* _WORK REQUIRED_: Reproduce verbatim the lines of the material below, starting with the line that contains "Click the ヘルプを表示" and ending with the line that contains "pyautogui.click(x=289, y=257)", including both of those lines.

--- start of AVAILABLE RECORDS ---

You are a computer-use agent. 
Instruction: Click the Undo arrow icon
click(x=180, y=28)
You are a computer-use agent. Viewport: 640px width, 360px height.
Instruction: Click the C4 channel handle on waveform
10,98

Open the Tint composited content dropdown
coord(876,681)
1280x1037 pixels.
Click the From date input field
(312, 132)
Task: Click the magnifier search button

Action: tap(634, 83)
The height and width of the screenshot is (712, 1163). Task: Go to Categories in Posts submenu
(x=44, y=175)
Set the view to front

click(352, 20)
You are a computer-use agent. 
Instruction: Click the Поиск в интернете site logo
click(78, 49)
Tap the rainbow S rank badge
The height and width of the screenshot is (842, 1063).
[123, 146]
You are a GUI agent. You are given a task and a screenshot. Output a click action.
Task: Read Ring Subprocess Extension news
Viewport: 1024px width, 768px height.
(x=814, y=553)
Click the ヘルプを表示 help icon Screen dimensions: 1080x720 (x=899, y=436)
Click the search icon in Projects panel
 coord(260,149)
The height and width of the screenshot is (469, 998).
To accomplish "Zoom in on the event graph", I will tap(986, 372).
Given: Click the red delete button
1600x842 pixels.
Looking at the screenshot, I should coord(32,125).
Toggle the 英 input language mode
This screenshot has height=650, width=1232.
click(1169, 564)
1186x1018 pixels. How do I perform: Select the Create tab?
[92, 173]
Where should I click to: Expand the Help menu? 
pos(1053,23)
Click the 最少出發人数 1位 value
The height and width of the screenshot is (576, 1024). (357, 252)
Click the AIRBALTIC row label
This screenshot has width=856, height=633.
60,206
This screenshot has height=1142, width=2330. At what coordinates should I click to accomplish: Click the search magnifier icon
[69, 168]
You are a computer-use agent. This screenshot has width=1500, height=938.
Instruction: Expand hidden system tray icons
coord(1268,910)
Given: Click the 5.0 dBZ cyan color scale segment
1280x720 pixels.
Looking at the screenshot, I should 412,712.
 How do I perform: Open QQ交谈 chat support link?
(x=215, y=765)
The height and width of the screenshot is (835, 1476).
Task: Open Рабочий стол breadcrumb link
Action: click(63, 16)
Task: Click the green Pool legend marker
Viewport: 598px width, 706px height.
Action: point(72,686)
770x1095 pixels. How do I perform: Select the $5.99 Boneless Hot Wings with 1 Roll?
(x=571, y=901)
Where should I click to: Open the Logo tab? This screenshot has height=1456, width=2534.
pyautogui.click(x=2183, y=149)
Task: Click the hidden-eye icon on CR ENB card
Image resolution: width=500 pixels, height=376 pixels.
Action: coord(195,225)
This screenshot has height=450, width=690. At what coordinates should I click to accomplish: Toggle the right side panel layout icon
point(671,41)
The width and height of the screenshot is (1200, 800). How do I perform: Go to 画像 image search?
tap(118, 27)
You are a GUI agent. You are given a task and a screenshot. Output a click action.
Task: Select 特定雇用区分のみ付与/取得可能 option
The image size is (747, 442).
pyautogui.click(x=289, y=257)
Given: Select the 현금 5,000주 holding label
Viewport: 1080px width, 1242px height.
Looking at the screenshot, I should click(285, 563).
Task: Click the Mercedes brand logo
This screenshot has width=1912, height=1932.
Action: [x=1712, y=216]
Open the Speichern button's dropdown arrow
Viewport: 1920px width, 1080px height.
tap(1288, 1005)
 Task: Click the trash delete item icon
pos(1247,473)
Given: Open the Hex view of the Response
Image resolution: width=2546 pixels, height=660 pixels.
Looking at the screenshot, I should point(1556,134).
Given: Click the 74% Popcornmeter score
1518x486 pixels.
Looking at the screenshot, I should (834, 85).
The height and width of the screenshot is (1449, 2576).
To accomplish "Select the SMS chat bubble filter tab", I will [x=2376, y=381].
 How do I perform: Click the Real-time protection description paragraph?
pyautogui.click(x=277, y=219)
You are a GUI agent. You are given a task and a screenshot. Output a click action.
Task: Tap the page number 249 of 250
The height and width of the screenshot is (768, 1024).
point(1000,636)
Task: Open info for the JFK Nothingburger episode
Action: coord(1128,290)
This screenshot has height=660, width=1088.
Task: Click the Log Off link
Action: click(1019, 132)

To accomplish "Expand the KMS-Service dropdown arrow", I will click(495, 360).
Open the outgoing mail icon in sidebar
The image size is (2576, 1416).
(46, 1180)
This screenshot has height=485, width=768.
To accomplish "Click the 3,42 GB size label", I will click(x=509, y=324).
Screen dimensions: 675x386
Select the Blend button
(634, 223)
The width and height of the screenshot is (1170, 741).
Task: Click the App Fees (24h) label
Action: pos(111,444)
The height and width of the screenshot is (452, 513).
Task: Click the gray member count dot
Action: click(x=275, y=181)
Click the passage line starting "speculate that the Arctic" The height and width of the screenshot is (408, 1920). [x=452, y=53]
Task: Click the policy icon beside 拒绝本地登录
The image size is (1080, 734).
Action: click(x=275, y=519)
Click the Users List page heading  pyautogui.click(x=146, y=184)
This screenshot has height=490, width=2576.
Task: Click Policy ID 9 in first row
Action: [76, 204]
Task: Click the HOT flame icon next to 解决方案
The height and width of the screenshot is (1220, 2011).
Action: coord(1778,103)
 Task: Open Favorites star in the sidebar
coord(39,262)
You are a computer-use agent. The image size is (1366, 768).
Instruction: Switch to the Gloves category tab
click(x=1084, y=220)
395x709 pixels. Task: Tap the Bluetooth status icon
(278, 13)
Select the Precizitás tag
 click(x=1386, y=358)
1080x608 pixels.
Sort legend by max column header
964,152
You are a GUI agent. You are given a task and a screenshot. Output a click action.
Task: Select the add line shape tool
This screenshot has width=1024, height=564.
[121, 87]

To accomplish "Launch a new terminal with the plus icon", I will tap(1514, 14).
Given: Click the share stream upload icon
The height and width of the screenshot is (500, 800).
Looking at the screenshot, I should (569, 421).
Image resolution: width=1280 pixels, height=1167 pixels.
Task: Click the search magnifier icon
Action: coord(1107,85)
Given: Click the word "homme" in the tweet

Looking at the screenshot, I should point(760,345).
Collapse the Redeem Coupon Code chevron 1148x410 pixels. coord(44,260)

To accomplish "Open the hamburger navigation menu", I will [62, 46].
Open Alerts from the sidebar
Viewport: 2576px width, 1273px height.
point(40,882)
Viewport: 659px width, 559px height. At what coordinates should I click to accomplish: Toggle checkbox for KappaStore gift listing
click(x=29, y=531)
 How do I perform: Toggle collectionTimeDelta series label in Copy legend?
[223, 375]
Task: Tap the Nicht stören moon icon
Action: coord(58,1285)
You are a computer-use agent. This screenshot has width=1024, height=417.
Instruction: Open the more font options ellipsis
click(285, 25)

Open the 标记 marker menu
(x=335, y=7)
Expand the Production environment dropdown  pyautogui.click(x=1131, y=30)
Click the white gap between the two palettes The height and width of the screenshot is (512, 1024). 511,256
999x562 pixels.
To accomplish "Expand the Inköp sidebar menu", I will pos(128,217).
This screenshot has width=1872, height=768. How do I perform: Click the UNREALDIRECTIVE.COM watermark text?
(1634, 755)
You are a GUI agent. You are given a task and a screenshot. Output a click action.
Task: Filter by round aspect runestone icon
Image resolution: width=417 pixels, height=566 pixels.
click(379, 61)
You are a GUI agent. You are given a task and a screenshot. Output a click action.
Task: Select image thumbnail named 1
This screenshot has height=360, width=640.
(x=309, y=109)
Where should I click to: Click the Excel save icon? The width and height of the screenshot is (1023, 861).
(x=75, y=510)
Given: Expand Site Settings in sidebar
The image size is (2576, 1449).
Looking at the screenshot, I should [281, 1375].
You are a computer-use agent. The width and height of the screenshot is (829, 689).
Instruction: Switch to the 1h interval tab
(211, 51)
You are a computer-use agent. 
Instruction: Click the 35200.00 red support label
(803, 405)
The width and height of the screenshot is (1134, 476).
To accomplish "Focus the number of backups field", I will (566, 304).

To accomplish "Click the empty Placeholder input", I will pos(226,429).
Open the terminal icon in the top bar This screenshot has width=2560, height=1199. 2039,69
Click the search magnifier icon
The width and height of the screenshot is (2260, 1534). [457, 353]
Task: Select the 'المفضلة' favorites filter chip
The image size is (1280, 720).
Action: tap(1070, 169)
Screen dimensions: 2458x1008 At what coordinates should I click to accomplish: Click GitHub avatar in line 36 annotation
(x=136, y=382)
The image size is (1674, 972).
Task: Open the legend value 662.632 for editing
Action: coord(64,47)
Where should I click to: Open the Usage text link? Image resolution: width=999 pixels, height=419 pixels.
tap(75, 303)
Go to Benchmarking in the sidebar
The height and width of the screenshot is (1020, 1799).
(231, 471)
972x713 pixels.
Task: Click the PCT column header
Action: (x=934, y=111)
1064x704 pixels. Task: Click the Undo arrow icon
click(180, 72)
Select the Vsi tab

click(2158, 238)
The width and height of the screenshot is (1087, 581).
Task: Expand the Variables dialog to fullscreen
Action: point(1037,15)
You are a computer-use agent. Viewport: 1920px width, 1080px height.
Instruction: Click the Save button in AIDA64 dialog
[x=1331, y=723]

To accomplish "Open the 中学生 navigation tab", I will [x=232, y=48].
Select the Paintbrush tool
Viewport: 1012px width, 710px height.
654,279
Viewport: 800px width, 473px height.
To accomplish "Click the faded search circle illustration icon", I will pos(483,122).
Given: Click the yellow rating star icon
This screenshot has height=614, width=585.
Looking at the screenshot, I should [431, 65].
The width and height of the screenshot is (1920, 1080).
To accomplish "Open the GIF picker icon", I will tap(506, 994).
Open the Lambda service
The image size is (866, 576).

--- end of AVAILABLE RECORDS ---

* _THE REPLY_:
Click the ヘルプを表示 help icon Screen dimensions: 1080x720 (x=899, y=436)
Click the search icon in Projects panel
 coord(260,149)
The height and width of the screenshot is (469, 998).
To accomplish "Zoom in on the event graph", I will tap(986, 372).
Given: Click the red delete button
1600x842 pixels.
Looking at the screenshot, I should coord(32,125).
Toggle the 英 input language mode
This screenshot has height=650, width=1232.
click(1169, 564)
1186x1018 pixels. How do I perform: Select the Create tab?
[92, 173]
Where should I click to: Expand the Help menu? 
pos(1053,23)
Click the 最少出發人数 1位 value
The height and width of the screenshot is (576, 1024). (357, 252)
Click the AIRBALTIC row label
This screenshot has width=856, height=633.
60,206
This screenshot has height=1142, width=2330. At what coordinates should I click to accomplish: Click the search magnifier icon
[69, 168]
You are a computer-use agent. This screenshot has width=1500, height=938.
Instruction: Expand hidden system tray icons
coord(1268,910)
Given: Click the 5.0 dBZ cyan color scale segment
1280x720 pixels.
Looking at the screenshot, I should 412,712.
 How do I perform: Open QQ交谈 chat support link?
(x=215, y=765)
The height and width of the screenshot is (835, 1476).
Task: Open Рабочий стол breadcrumb link
Action: click(63, 16)
Task: Click the green Pool legend marker
Viewport: 598px width, 706px height.
Action: point(72,686)
770x1095 pixels. How do I perform: Select the $5.99 Boneless Hot Wings with 1 Roll?
(x=571, y=901)
Where should I click to: Open the Logo tab? This screenshot has height=1456, width=2534.
pyautogui.click(x=2183, y=149)
Task: Click the hidden-eye icon on CR ENB card
Image resolution: width=500 pixels, height=376 pixels.
Action: coord(195,225)
This screenshot has height=450, width=690. At what coordinates should I click to accomplish: Toggle the right side panel layout icon
point(671,41)
The width and height of the screenshot is (1200, 800). How do I perform: Go to 画像 image search?
tap(118, 27)
You are a GUI agent. You are given a task and a screenshot. Output a click action.
Task: Select 特定雇用区分のみ付与/取得可能 option
The image size is (747, 442).
pyautogui.click(x=289, y=257)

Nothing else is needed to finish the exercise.